The Chronicles of Narnia # 4: Prince Caspian

Prince Caspian by C.S. Lewis
The Chronicles of Narnia # 4
Publisher: Scholastic
Number of pages: 240
My copy: paperback, bought from Scholastic Book Fair

The four Pevensies help Caspian battle Miraz and ascend his rightful throne.

Narnia…the land between the lamp-post and the caste of Cair Paravel, where animals talk, where magical things happen…and where adventure begins.

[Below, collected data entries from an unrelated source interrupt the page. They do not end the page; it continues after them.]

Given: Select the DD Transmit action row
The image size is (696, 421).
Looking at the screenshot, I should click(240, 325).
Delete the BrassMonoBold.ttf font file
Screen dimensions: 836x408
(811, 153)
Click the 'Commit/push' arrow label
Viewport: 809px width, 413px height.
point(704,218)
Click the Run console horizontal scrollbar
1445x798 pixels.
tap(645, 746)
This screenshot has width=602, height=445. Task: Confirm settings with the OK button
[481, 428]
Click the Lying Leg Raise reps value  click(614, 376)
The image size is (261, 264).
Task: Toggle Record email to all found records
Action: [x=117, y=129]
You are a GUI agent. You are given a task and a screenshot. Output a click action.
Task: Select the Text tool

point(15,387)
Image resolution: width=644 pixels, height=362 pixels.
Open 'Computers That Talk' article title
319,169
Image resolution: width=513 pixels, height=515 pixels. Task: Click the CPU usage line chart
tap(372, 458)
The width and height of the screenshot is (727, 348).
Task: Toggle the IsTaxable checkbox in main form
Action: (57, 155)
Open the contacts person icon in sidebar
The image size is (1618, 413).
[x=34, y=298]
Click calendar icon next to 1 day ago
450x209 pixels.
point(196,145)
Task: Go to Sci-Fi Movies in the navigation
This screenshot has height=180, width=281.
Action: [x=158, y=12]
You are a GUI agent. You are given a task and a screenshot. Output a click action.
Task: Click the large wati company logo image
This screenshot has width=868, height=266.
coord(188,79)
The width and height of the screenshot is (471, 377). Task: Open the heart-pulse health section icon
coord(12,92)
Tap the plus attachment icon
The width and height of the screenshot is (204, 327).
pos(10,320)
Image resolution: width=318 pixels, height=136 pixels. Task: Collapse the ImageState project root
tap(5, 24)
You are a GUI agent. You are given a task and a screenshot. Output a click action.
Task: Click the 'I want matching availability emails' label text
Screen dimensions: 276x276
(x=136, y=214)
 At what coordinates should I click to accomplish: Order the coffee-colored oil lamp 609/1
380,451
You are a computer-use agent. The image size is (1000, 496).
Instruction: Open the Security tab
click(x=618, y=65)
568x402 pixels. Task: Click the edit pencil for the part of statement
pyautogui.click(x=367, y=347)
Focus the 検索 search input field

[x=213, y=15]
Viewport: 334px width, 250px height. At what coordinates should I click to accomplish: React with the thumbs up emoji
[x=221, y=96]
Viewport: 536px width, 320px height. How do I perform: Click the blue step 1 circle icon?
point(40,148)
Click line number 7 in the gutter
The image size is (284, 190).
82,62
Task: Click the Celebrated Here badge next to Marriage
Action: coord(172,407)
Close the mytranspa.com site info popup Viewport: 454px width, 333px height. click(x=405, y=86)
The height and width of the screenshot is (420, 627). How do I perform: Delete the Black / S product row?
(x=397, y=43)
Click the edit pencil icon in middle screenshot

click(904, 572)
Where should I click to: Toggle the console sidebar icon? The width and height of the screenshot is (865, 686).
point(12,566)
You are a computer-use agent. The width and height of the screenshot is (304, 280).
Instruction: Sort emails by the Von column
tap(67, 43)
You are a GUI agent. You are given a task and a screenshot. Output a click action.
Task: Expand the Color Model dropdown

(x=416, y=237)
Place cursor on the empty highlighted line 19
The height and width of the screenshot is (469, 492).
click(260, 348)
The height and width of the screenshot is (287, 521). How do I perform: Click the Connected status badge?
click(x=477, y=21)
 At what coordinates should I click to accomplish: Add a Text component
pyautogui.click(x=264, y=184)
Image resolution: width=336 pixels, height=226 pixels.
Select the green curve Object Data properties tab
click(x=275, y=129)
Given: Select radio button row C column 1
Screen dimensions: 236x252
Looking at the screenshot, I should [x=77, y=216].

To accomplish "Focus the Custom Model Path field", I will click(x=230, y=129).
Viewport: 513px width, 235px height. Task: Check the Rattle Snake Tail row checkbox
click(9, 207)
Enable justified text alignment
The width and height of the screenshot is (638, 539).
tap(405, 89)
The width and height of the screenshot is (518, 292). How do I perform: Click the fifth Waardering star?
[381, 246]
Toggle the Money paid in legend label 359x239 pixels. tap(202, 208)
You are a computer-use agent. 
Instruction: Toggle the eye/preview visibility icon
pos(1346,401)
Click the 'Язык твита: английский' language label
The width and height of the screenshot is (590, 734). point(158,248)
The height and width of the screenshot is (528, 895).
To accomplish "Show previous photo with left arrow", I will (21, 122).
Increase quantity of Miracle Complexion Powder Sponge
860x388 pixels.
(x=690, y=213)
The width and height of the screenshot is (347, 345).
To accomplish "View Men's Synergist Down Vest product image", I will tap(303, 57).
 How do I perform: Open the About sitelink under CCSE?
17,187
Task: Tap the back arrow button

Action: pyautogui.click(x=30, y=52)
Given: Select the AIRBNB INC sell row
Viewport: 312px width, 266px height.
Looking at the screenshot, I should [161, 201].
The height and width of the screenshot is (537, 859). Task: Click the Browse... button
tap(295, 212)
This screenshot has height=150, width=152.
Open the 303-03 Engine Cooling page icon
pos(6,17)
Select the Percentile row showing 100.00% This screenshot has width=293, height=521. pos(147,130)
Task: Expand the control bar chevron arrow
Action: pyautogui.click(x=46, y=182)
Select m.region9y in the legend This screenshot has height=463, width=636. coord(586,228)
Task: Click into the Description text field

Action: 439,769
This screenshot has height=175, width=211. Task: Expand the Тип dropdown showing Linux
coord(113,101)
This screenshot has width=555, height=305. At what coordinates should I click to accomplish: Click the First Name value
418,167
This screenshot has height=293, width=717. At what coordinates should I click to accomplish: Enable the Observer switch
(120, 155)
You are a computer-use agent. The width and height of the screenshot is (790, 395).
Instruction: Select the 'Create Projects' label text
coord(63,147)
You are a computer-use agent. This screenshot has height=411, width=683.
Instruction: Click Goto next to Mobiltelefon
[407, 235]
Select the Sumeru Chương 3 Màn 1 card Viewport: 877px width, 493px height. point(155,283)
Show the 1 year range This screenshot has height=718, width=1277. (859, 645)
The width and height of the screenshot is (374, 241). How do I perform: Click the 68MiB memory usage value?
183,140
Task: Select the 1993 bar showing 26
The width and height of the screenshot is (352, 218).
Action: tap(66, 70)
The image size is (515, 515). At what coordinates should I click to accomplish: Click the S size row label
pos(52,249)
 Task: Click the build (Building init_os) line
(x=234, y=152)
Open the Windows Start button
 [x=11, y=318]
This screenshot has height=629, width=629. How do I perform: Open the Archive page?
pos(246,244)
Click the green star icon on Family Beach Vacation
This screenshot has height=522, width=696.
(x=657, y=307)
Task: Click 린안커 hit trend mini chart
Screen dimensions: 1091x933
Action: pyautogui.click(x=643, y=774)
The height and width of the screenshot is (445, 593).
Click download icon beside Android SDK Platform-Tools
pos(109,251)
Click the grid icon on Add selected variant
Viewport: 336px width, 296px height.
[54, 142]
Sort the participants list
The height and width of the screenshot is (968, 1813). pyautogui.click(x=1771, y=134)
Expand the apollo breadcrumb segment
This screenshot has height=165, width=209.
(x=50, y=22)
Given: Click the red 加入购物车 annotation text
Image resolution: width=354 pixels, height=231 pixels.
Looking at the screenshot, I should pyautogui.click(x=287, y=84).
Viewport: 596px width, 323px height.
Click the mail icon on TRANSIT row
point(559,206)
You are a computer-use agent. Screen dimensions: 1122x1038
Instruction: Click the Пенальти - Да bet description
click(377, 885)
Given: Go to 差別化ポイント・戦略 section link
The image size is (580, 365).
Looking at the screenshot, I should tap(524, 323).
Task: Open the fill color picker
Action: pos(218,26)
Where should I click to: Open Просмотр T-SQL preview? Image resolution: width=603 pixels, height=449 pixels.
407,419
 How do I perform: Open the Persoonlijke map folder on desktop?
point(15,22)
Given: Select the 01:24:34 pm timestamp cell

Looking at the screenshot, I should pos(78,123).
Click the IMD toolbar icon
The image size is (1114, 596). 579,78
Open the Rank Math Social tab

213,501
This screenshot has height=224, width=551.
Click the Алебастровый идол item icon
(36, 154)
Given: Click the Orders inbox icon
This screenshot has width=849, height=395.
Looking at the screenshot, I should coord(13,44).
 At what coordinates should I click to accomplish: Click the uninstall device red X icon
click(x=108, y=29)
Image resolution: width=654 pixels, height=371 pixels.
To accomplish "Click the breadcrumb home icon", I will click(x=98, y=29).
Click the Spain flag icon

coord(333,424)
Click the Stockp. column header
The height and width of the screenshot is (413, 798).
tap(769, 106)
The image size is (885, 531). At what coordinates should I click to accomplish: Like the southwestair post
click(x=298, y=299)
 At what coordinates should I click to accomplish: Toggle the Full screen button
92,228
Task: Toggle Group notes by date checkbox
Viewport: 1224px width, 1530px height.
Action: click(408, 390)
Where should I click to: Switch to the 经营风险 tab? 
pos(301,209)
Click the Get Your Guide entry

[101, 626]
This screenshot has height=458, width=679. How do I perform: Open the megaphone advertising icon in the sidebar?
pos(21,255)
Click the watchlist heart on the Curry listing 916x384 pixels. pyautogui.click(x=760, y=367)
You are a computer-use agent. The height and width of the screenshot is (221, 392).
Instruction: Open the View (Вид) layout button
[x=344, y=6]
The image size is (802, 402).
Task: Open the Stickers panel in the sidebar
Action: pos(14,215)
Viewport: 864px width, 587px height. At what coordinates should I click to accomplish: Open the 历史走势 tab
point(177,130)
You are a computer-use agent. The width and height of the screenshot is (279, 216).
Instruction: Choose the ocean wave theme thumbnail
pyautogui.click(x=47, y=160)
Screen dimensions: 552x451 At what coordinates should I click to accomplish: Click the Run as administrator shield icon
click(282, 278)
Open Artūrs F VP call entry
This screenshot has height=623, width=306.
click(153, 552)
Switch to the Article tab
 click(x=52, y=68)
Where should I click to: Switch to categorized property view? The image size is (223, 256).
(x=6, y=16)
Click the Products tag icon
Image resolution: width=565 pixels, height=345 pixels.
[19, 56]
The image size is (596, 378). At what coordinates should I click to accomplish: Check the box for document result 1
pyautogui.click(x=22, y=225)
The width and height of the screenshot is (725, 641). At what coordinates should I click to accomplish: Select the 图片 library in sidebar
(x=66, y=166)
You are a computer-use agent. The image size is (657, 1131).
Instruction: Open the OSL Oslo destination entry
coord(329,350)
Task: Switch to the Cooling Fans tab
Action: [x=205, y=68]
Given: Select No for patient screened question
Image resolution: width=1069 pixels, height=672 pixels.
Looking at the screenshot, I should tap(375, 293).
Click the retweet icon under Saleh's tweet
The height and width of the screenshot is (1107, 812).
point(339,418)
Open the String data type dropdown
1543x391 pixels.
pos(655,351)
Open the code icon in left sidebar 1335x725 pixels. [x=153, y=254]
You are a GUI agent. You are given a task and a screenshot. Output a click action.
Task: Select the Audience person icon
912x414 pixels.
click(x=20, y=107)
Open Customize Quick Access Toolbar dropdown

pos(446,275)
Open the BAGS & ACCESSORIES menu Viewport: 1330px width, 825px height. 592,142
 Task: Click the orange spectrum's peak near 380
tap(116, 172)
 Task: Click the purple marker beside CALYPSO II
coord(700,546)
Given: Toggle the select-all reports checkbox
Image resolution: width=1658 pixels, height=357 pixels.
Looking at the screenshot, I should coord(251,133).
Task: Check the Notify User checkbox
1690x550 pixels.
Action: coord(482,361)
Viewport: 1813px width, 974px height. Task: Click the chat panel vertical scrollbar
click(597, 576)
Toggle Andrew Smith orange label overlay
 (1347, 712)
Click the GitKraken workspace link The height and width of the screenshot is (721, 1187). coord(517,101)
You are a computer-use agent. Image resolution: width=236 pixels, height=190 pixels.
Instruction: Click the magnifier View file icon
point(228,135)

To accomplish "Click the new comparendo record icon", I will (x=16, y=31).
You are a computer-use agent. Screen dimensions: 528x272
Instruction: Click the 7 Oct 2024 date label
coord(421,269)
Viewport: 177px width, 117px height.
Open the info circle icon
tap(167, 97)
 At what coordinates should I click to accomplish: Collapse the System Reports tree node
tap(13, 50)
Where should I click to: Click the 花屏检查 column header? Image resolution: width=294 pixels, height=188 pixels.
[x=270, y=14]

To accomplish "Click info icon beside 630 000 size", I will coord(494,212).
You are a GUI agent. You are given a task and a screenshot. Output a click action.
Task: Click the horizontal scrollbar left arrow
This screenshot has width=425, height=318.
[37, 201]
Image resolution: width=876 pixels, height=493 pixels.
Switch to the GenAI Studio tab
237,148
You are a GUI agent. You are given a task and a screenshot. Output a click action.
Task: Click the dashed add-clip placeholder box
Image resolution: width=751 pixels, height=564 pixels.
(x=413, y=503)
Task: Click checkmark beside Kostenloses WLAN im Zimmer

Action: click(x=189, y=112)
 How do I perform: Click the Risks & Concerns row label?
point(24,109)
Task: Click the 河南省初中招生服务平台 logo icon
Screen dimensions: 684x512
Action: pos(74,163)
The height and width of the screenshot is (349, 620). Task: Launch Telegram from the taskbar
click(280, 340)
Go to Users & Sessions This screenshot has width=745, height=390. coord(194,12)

Peter, Susan, Edmund and Lucy are returning to boarding school when they are summoned from the dreary train station (by Susan’s own magic horn) to return to the land of Narnia — the land where they had ruled as kings and queens and where their help is desperately needed.

* * *

When the movie Prince Caspian came out, I watched it without having read the book, so I had zero expectations. All I thought after I watched the movie was it was a little bit long, and I squeed when Aslan showed up. I didn’t really like it as much as the first movie on the first watch but it got better when I watched it for the second and third time. Eventually, Prince Caspian became one of those movies that I like watching over and over again, despite my friends’ complaints of it not being faithful to the book, etc, etc.

But how many times have we learned that movies are never equal to the books, and that Hollywood will always, always change something in the book for reasons we do not know and still get angry about?

Anyway, so I finally read Prince Caspian just before the year ended. From the initial impressions of my friends who read the book before watching the movie, I was prepared to see glaring differences compared to the movie. I wasn’t sure what I’d like more, of course, but I’ve learned to read with an open mind.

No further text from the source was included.